CORPUS CHRISTI, Texas — It was a love story built on nearly 60 years of precious memories. In just a few weeks, 78-year-old Avelino De Leon and 73-year-old Anita De Leon would be celebrating their 57th wedding anniversary.
Their loved ones shared the couple had four children, and eight grandchildren, and that they always would find a reason to celebrate just about anything in life with a family barbecue. They were also each other's life-long dance partners.
In their younger years, Anita worked in home care for over 40 years, and Avelino worked as a truck driver and then later retired as a custodian for Corpus Christi ISD. All of their children attended CCISD schools, graduating from Moody High School. Two of their daughters now work for the district as well.
However, on the early morning of August 13, the couple died from COVID-19 complications after battling it for well over a month in the hospital. Their children say their mother and father died within seconds of each other. Now, they're sharing their parents' love story in hopes that those who still aren't taking the virus seriously will have a change of heart.
It was in late June that the De Leon family first began to see their lives altered by the coronavirus.
"My dad had a lot of sinus issues, and so we just assumed, oh he's having sinus problems, allergy problems," said Deborah De Leon in a Zoom interview with 3News. Her siblings, Avelino De Leon Jr. and Denise Garcia, also joined the interview virtually. The siblings have another sister, Donna.
Deborah explained that their mother took care of their father, until she too began to feel a little 'sluggish.' The daughter made a call to their doctor, described their symptoms, and after receiving guidance to get tested, they both produced positive test results.
On July 2, their father was taken to the hospital.
"As soon as they took him in, they took him into the emergency room. He had to be put on a ventilator," Deborah said.
Three days later, on July 5, their mother was taken to the ER as well. Both parents were then at Christus Spohn Shoreline. Their father in the ICU on a ventilator, their mother battling the virus on the third floor.

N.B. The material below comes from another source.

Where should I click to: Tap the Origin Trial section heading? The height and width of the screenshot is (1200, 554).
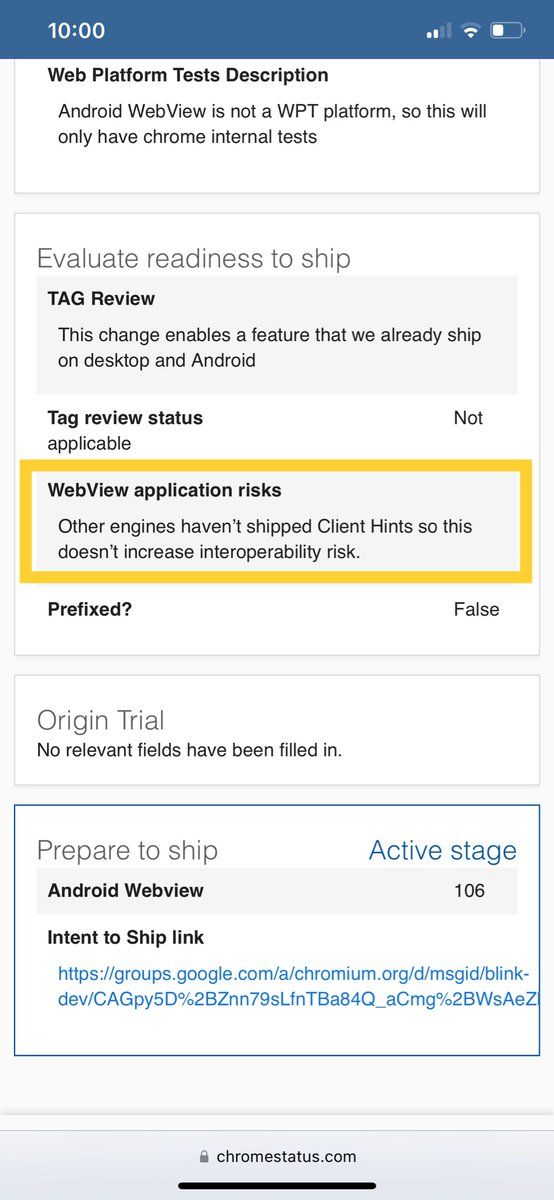(x=101, y=720)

Loved ones weren't allowed to visit at the time, but they were able to call their mother's room phone. They said their mother would ask and cry constantly for her husband, longing to see him. Her breathing began to worsen. Eventually, Anita was also moved to the ICU and placed on a ventilator.

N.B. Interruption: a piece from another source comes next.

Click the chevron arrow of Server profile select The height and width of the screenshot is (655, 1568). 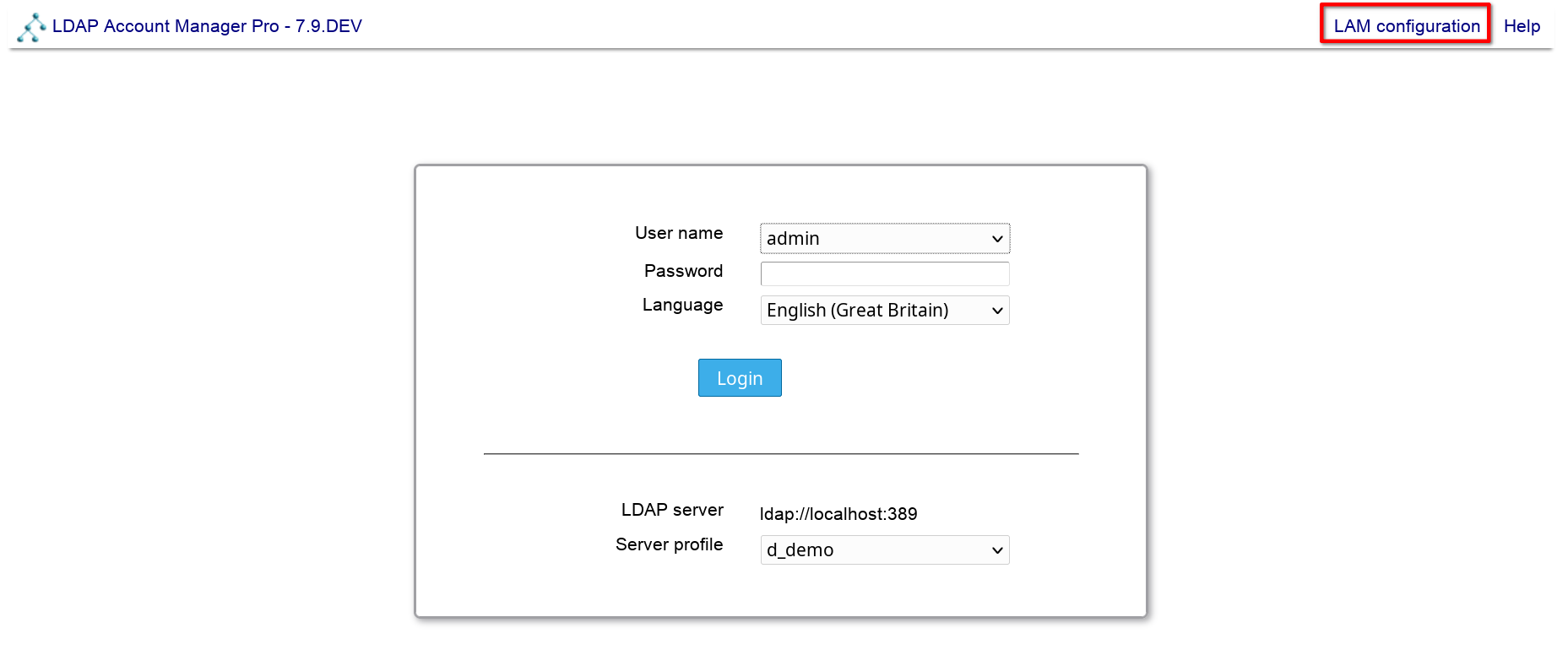pyautogui.click(x=997, y=550)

"We thought, well that's what my mom wanted. She wanted to be closer to my dad. Even though they were both sedated, because they were on the ventilator, but we felt they were so close."
The siblings shared that though their father had been born in Tivoli, that he and his future wife wound up growing up close to one another when they were younger. Their children said they lived a block apart, and that when their parents were both in the ICU, they were told that their beds were relatively close as well.
"Their houses ended up catty-cornered almost like their hospital rooms," Garcia said.
"She made her way to the ICU with him," said Deborah.
The siblings said they would receive updates from nurses on how their parents were doing, but in the early morning hours of August 13, they received the dreaded phone call that their parents were fading fast.
"We just made the decision, let them go, let them both go. They wanted to go together," Deborah recalled tearfully. "She wants to go with him, because she knew he was going. So she didn't want to leave him to go by himself because my mom took care of my dad. They were inseparable. They both went at 7 o'clock, and they had different doctors and different nurses and different rooms, and they were pronounced dead. The nurse called us back later on and within seconds, they had both passed."
The siblings said that their dad had been stable, but not in a good way. That his lungs never improved. They were somewhat hopeful after hearing of some signs of improvement in their mother's blood pressure and kidney function, but believe the virus must have been too strong. They say there is some comfort though in knowing their mom and dad passed together.
"They were the kind of couple you'd still see them out as old as they were and would still walk holding hands, wherever they were at," said Avelino Jr.
The siblings credit their parents for raising them to, "stick together, and be strong together." They smiled sharing fond memories of their parents, but say they are heartbroken and still confused as to how they could have even contracted it, believing that they had been so careful.
"We took care of our parents, we wouldn't let them go anywhere. I'd go to H-E-B for them, or my brother," said one of the sisters.
Now, they have a message for those who may still be underestimating the virus' spread.
"If you don't care about your neighbors, care about the people. The children. The elderly. That's who you have to think about. If you don't care, that's fine, but worry about others and be compassionate about other people around you. It's not about your rights, of course we all have rights, but we have to protect each other!" Deborah said. "We're still a community. We have to care about each other, because if we don't, who else will?"
The couple was laid to rest on August 21 in Rose Hill Memorial Park.